#### Exercise aim:
Answer these from the book description:
(a) Who printed the 1757 edition?
(b) In which month does the book advise planting kidney-beans?
(c) Which fruits are listed for the Fruit-Garden?

The Gardeners Kalender [Calendar]; Directing what Works are necessary to be done every month in the Kitchen, Fruit, and Pleasure-Gardens, as also in the Conservatory and Nursery. With Accounts – I. Of the particular Seasons for the Propagation of all sorts of Esculent Plants and Fruits, with the Seasons wherein each Sort is proper for the Table. II. Of all Sorts of Trees, Plants and Flowers with the Time of their flowering in each Month. By Philip Miller, Member of the Botanic Academy at Florence and Gardener to the Worshipful Company of Apothecaries at their Botanic Garden in Chelsea. The Eleventh Edition, Adapted to the New Style; With a List of Medicinal Plants, which may be gathered in each Month for Use.
London, Printed by Charles Rivington for John Rivington, at the Bible and Crown, in St.Paul’s Church-Yard and James Rivington and James Fletcher, at the Oxford-Theatre in Pater-noster Row, 1757. Octavo. Frontispiece, XVIII, 352 pages plus 11 unnumbered pages of a thorough Index and one page of advertising for “Miller’s Gardeners Dictionary …with Directions for the Culture of Vineyards and Making Wine in England”. Hardcover / Modern half-leather using the original boards of the 1757-Edition. New endpapers. This rare book is in excellent condition after a professional restoration of the binding. The interior pages and frontispiece-illustration in unusually stunning condition.
This early Garden – Calendar by famous english botanist Philip Miller, is structured the following way:
Each month of the year has its own section in which advice is given on what work is to be done in the Kitchen-Garden (mentions Mushroom-Beds, Cauliflower, Pottaoes, Garlic, Onions, Rocambole, Beets, Borecole, Celery, Endive, Mustard, Coriander, Tarragon, Mint and Asparagus, etc.) , in the Fruit-Garden (Pears, Apples, Gooseberries, Currants, Raspberries, etc.), which flowers to plant in the open air, which Hardy Trees and shrubs are in Flower, which Medicinal Plants are to be gathered in each month etc. etc.
The book is also going into work to be done in the Nursery and Greenhouse and Stove and gives advice on how to keep the frost of your orange-tree, advice to plant kidney-beans in February, planting Potatoes and Jerusalem-Artichokes toward the end of February etc. etc.

#### Dataset excerpts:
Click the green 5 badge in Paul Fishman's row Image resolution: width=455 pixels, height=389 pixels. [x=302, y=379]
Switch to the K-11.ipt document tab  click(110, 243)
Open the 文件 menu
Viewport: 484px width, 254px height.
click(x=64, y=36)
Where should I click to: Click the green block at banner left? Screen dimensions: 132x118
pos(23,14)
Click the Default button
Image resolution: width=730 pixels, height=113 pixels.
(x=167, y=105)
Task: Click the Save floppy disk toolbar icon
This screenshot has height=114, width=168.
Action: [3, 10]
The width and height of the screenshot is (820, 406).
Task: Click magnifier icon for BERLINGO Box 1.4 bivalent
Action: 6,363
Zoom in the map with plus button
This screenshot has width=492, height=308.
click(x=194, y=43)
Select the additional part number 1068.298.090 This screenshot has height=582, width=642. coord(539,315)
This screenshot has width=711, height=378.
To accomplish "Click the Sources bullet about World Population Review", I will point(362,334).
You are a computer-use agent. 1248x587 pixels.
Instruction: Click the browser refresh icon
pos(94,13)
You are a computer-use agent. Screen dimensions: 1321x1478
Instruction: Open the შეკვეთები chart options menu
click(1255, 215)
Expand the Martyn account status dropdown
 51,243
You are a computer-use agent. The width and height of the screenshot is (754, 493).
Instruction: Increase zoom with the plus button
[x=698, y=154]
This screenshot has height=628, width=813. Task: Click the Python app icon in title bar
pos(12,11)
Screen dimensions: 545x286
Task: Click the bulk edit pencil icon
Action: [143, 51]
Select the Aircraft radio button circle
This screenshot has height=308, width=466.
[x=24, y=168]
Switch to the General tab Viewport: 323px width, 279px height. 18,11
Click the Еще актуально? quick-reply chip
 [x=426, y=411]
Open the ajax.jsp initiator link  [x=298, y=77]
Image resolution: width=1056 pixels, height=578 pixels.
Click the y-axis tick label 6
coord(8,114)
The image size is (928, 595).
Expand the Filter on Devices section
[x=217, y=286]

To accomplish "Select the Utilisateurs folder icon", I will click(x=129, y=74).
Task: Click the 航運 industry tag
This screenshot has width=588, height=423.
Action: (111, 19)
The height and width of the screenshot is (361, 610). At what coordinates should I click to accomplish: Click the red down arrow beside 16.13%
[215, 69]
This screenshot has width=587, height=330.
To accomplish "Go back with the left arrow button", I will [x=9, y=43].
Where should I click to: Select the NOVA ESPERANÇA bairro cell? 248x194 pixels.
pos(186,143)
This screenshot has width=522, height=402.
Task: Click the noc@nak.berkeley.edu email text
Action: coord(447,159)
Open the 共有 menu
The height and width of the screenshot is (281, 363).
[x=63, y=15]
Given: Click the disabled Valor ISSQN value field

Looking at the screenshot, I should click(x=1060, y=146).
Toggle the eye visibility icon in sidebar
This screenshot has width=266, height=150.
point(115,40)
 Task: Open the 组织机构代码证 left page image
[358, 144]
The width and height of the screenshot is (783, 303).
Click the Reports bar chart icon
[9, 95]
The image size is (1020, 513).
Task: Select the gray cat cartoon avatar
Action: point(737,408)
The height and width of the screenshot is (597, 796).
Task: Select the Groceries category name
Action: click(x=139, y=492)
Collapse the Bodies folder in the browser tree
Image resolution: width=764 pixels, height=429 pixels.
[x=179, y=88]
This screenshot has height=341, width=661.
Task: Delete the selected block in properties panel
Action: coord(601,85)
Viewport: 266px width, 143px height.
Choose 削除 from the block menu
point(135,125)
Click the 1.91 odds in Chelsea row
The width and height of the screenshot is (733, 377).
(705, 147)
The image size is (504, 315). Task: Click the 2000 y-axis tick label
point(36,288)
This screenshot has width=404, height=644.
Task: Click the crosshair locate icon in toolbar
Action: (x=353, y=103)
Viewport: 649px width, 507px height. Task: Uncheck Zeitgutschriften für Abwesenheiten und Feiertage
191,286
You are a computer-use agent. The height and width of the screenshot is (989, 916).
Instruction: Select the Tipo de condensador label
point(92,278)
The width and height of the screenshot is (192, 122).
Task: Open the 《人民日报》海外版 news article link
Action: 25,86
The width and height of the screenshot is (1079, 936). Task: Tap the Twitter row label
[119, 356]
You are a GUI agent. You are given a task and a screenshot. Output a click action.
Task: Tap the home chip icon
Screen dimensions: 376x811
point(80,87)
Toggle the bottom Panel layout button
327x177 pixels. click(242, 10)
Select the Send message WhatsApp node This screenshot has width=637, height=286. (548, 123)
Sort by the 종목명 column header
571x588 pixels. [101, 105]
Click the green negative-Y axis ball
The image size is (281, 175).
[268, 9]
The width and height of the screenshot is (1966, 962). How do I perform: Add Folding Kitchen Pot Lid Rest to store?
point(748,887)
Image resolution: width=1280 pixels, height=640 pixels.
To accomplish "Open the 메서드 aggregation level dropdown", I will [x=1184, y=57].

#### The answer:
(a) Charles Rivington
(b) February
(c) Pears, apples, gooseberries, currants and raspberries